## begin Excerpted passage
The Darwin string thinner is attached to the front of the tractor. The Bonner is in the background.
Mechanical thinning equipment has been tested for several years during bloom on apples and soft fruits, such as peaches and nectarines, but is now being tested prebloom for cherry thinning.
Two mechanical string thinners are being studied: the Darwin, which is commercially available in Washington State through Blueline Manufacturing of Moxee, and a prototype of the Bonner, which was developed at the University of Bonn in Germany. The Darwin, which has a single spinning spindle with cords, is most suited to a narrow canopy. The Bonner, which has three adjustable arms that can be placed into the canopy, can be used with any type of tree architecture including those that can’t be accessed with the Darwin.
Karen Lewis, Washington State University Extension educator for Grant and Adams counties, said that the Darwin thinner was tested in 2009 during bloom in the cherry orchard of Mark Hanrahan at Zillah, Washington, which is trained to the UFO (Upright Fruiting Offshoots) system.
“We did break up some of those big roped-on clusters last year, and we were pleased with the results,” Lewis reported during WSU’s annual cherry field day at Prosser in June. “It’s all about the cord hitting the target, so when we get a good placement into a block, like the UFO, we can do very well.”
This spring, she did further tests with the Darwin on a number of varieties in Hanrahan’s orchard at three timings: dormant (February), bud swell (March), and 50 to 60 percent bloom. Lewis said there were interesting results from the dormant treatment that will change how they approach field tests next year.
## end Excerpted passage
## begin Records shown
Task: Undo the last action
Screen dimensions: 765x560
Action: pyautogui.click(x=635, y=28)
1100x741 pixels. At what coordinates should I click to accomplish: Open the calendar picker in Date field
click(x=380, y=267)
## end Records shown
• Exercise directions
Can you quote the stretch of the cherry-thinning article from "Two mechanical string" through "with the Darwin."?

• Finished exercise
Two mechanical string thinners are being studied: the Darwin, which is commercially available in Washington State through Blueline Manufacturing of Moxee, and a prototype of the Bonner, which was developed at the University of Bonn in Germany. The Darwin, which has a single spinning spindle with cords, is most suited to a narrow canopy. The Bonner, which has three adjustable arms that can be placed into the canopy, can be used with any type of tree architecture including those that can’t be accessed with the Darwin.